• TASKS TO CARRY OUT:
**a)** In the essay below on parenting and leadership, where did the mentoring sessions with Kristine take place?
**b)** Carry the essay on parenting and leadership forward from its last sentence, keeping the same voice.

During our mentoring sessions, which took place at her cozy house with green tea and amongst her family pictures, she was clear in what she expected from me and valued, but also supportive in how to get there. She would ask follow-up questions, enquire as to what made certain things difficult for me and offer coaching. I walked out of our sessions inspired and encouraged but also honest about the areas where I needed to put in more work and effort. To me, Kristine was a cheerleader, mentor, and leader.

I Was Not a Natural Leader. And Then I Became a Mother.

I was never like this. I don’t like to take the lead. I don’t have strong opinions or convictions. I will rather do my own thing: less entanglement, less criticism, fewer decisions to make.

And then I became a mother.

Fast forward to today.

“Stupid, a* job!”* I cursed silently. “One more thing and I’ll quit!”

Unfortunately, I can’t quit motherhood with good conscience.

So I ploughed on, trying to persuade my crying toddler to put on her clothes so I might be at my actual job only 20 min delayed for once. As I tried to coax my daughter into cooperation, getting more exasperated by the second as she kept refusing to put her arm through the sleeve, I thought of good leadership. Which I wasn’t exhibiting at the moment. Kristine would have shaken her head at me, if she wasn’t as empathetic as she is.

I never applied for the job as “mother”. Nobody checked my references. And yet here I am, CEO, CFO, and manager of everything, all before 8am.

Why Every Parent Is Already a Leader (Whether They Feel Like One or Not)

If you’re a parent, you’re a leader. You have kids, so you’re leading someone. And in a profound way. You’re leading them in how to live in the world as a human being.

• PROVIDED DATA:
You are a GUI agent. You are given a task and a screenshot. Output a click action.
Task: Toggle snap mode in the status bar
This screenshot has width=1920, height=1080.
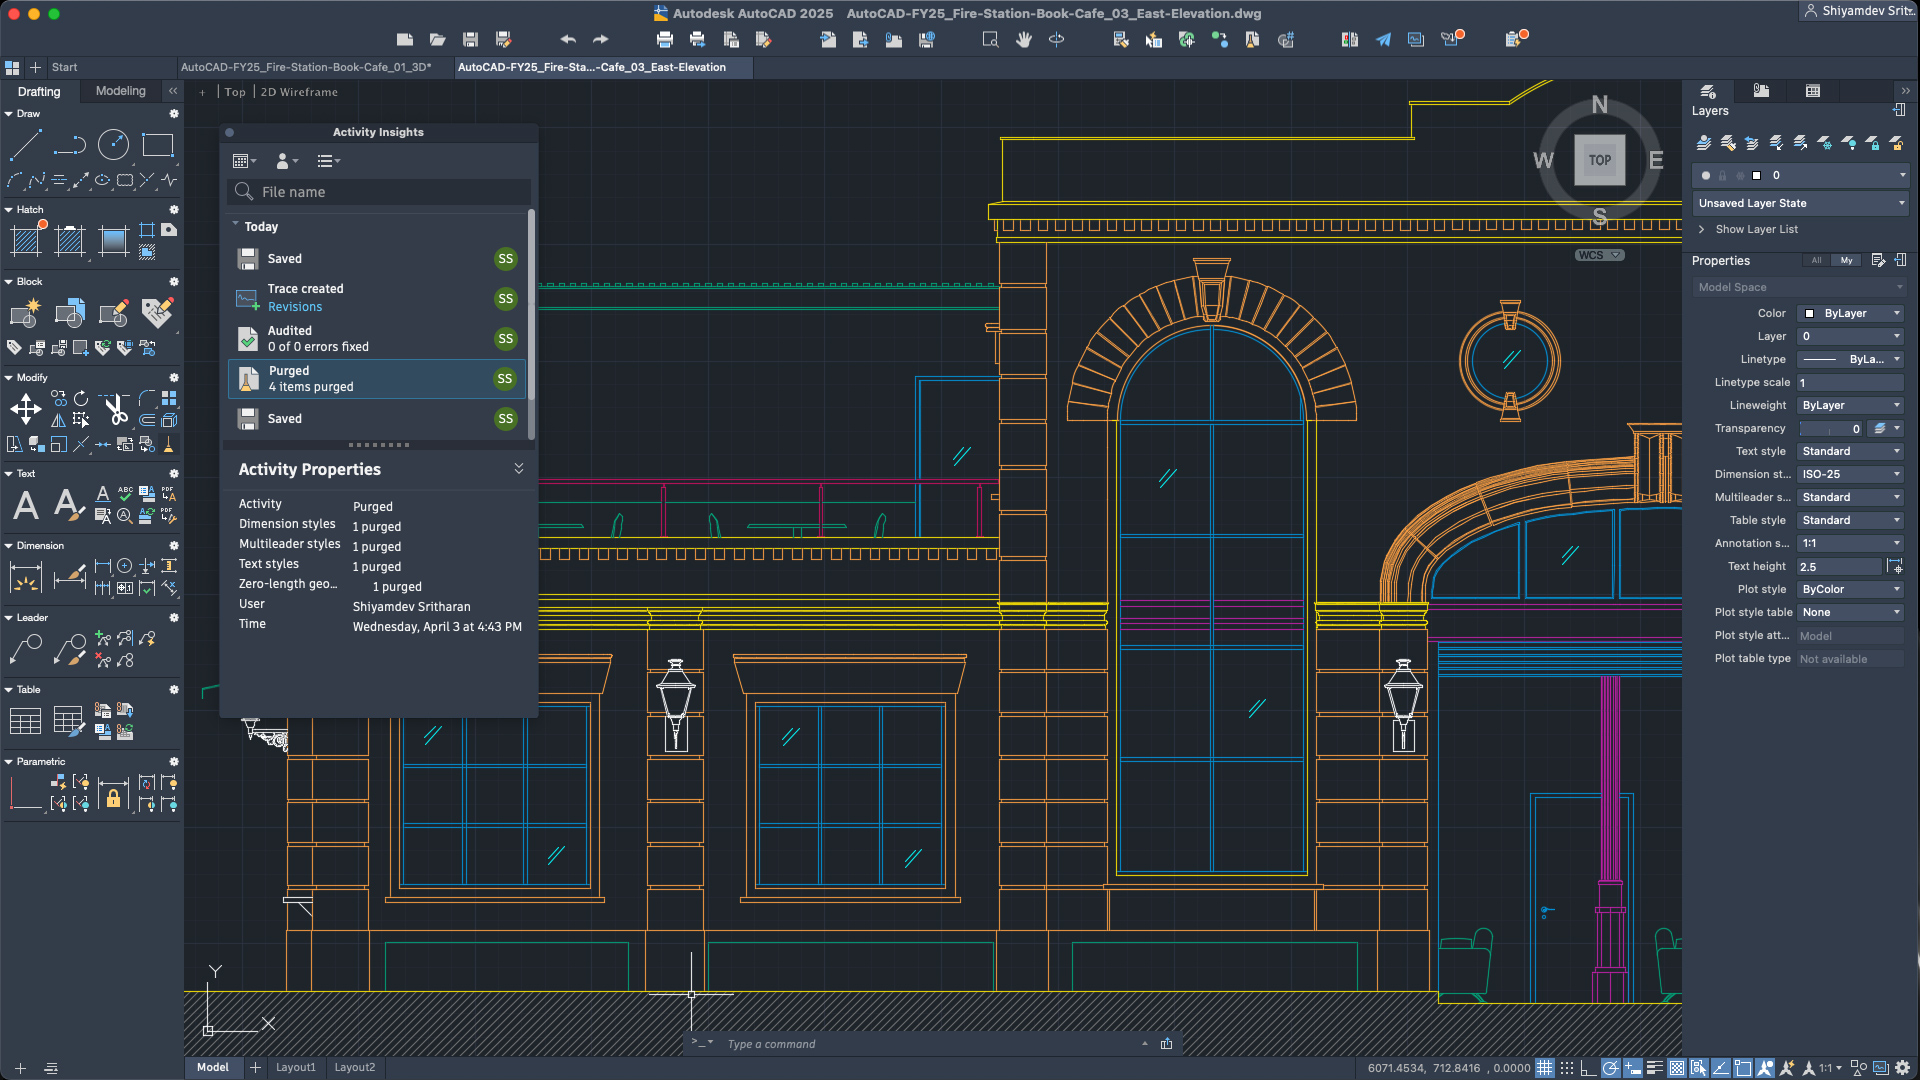click(x=1567, y=1068)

• ANSWERS:
**a)** At Kristine's cozy house, over green tea and among her family pictures.

**b)**
That’s why parents can learn from leaders. And good leadership can teach us about good parenting.

Channeling a good leader helps me be a better parent and gives me a framework of the skills, presence, and attitude that help me do a better job.

What Does Good Leadership Actually Look Like?

Think about someone in your life you consider a good leader. What makes you trust them, want to follow them, confide in them, look up to them?

A good leader:

  • Knows where they’re going. Clear on direction, values, and purpose, and lives those values rather than just professing them
  • Is courageous, not certain. Dares to show up and make decisions without having all the answers
  • Follows through. Their words and actions align
  • Brings passion and enthusiasm. Their energy gives others a reason to care
  • Has high expectations and offers real support to meet them
  • Is present. Genuinely listens and stays curious about people
  • Is warm and empathetic. People feel seen, not managed
  • Is encouraging. Spots potential and believes in people’s capacity to grow
  • Shares power. Gives freedom within clear limits, knowing that power grows when it’s shared, not hoarded
  • Leans into hard conversations with honesty and care, not avoidance
  • Holds people accountable without shame. Addresses behavior, not character
  • Is self-aware. Knows their own patterns, triggers, and blind spots, and doesn’t lead from behind armor

Pretty much how I experienced my mentor Kristine.

How to Use This in Your Daily Life as a Mom: The “Good Leader on Your Shoulder” Method

I want you to channel your own version of a good leader, your Kristine. Metaphorically put them on your shoulder and have them advise you. When you’re in a chaotic or tricky situation, ask: “What would my good leader do?”

The 3 Levels of Leadership in Family Life

In daily family life, there are three levels of leadership.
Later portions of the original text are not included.